To develop Apache Spark applications in IPython and Python tools for Visual Studio we need to set the environment variables PYTHONPATH to include the required library path for Spark.
Setting PYTHONPATH for Spark
- Go to system properties and in advance tab click on environment variables.
- Create a new system variable and name it as PYTHONPATH.
- Add the below paths to the value field separated by semicolons (here c:\spark-1.3.0 is the path where spark installed)
c:\spark-1.3.0\bin
c:\spark-1.3.0\python
c:\spark-1.3.0\python\lib\py4j-0.8.2.1-src.zip - Create another system variable and name it as SPARK_HOME. Set the value as the path of Spark installed directory.
c:\spark-1.3.0
Standalone Spark program in IPython
Run the IPython shell or IPython Notebook and type below code.
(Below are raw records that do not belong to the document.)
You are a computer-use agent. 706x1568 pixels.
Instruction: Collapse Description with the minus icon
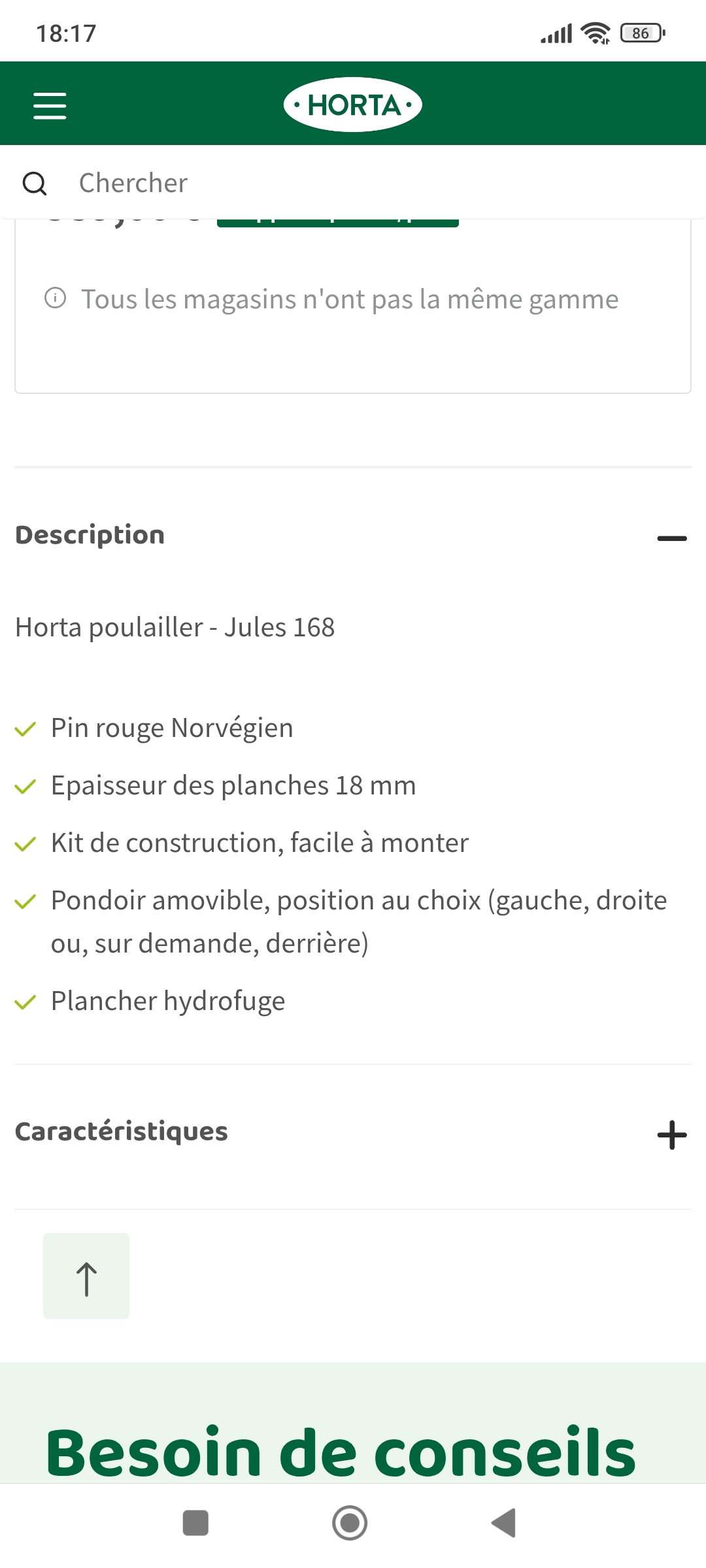pyautogui.click(x=671, y=538)
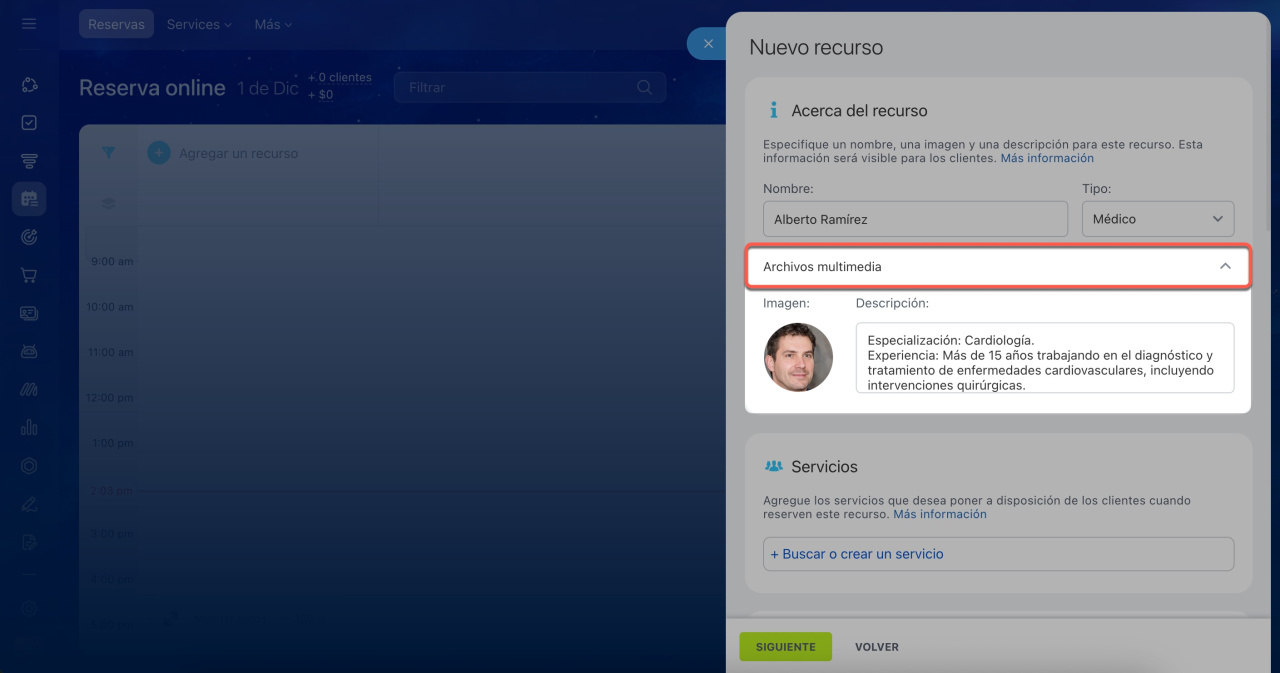The height and width of the screenshot is (673, 1280).
Task: Open the shopping cart icon in sidebar
Action: coord(29,275)
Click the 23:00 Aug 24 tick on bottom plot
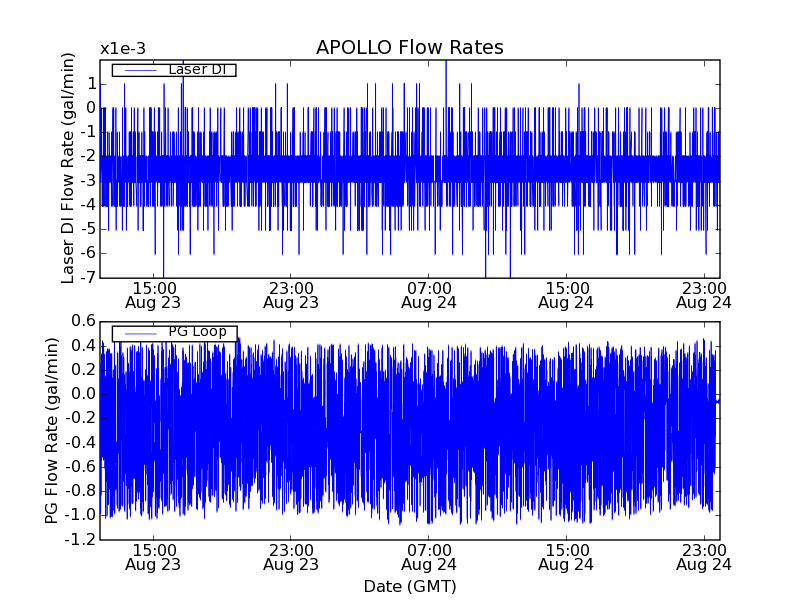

The code is for word counts of a file in Spark standalone mode.
[code language=”python”]
from operator import add
from pyspark import SparkContext
sc = SparkContext(appName=”PythonWordCount”)
lines = sc.textFile(“c:/spark-1.3.0/CHANGES.txt”) # path to a text file in local file system
counts = lines.flatMap(lambda x: x.split(‘ ‘)).map(lambda x: (x, 1)).reduceByKey(add)
output = counts.collect()
for (word, count) in output:
print “%s: %i” % (word, count)
sc.stop()
[/code]
Standalone Spark program in Visual Studio
To develop python programs in Visual Studio you need to install Python tools for Visual Studio. Below is the link to download
https://pytools.codeplex.com
Follow the below steps to run a Standalone Spark program in Visual Studio
- Create a new Python Application in Visual Studio
- In solution explorer right click on search path and Add PYTHONPATH to Search Path
- Type the code given above and run. If you are using Python Interactive then you need to reset it.